Once the files were cleaned up, I used Gephi to create the visualizations. The node file and the edge file were imported into Gephi. I ran a few statistics frameworks to allow the data to be analyzed properly, such as average degree, network diameter, and graph density. ForceAtlas 2 was selected as the layout of the graph. Then I set the minimum and maximum degrees based on the dataset and set the modularity resolution to get communities. Once the communities were formed, I applied color palette so that each community was assigned one color. Below is how the final graph looks like.

 

Results and Discussion

The graph created on Gephi was a very typical social network analysis visualization. The entire network was organized and grouped into modular communities. From the color clusters, we can see that the composers and producers were organized into 10 groups, and people in the same group worked with each other most frequently.
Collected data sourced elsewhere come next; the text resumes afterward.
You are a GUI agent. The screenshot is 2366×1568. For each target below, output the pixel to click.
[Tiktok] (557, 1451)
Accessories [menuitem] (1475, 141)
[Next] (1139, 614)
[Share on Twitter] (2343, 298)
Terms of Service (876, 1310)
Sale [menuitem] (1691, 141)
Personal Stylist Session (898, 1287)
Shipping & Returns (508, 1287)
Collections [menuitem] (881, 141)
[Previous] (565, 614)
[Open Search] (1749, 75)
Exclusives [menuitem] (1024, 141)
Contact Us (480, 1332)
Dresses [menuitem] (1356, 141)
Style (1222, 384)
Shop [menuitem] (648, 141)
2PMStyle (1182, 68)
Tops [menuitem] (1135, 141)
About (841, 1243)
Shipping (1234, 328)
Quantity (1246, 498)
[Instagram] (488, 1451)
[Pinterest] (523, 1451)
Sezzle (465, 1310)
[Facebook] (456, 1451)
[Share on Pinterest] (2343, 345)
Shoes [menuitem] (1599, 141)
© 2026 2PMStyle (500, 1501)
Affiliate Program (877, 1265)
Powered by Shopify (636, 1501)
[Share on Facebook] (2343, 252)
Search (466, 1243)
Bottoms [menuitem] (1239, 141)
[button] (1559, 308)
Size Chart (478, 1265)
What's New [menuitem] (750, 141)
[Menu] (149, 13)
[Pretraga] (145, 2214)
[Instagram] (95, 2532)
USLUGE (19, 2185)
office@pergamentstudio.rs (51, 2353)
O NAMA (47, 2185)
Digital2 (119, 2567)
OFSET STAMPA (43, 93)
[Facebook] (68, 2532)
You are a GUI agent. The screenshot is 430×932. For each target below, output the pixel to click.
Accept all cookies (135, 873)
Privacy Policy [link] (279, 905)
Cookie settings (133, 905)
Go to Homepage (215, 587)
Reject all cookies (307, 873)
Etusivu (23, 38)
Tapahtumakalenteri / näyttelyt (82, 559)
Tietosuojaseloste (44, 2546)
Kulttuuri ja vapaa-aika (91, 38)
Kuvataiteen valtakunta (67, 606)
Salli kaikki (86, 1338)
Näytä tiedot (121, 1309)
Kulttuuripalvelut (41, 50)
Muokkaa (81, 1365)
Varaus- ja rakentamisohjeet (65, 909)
Each person was presented as a node in different sizes. The larger a node size is, the more connectivity that person has with other people. These people with larger nodes also played an important role of connecting people in different groups so that the whole network was connected. From the graph, we can see that the composer Jerry Goldsmith had the largest node so that he was the composer who worked with the most producers. Lalo Schifrin and Elmer Bernstein were also composers who worked with lots of producers. Between two nodes, there was a line connecting them and the line weight indicates the frequency the producer and the composer worked on together. Thus the thicker a line is, the more times a producer had worked with a composer for the same film. It is easier to see thicker lines within a clustered color group, which could explain that people in the same group worked more often than with people outside the group. Another interesting thing to see is that there is one node isolated from the entire network on the left side of the graph. This indicates that the composer Richard LaSalle did not work with any producer from 1964 to 1976. If we looked back on the dataset, this row has a degree 0 which confirm the isolation of this node.

 

Future Directions

While creating the graph, I was wondering how I would tell if a person was a composer or a producer. However, after checking on the original dataset, this data type was not entered so that we could not know the role of the person. If possible, I would like to further dig into the data and see if I can assign the role to each person. In this way, I will be able to create a visualization that better illustrates the function of each person and how they worked with each other.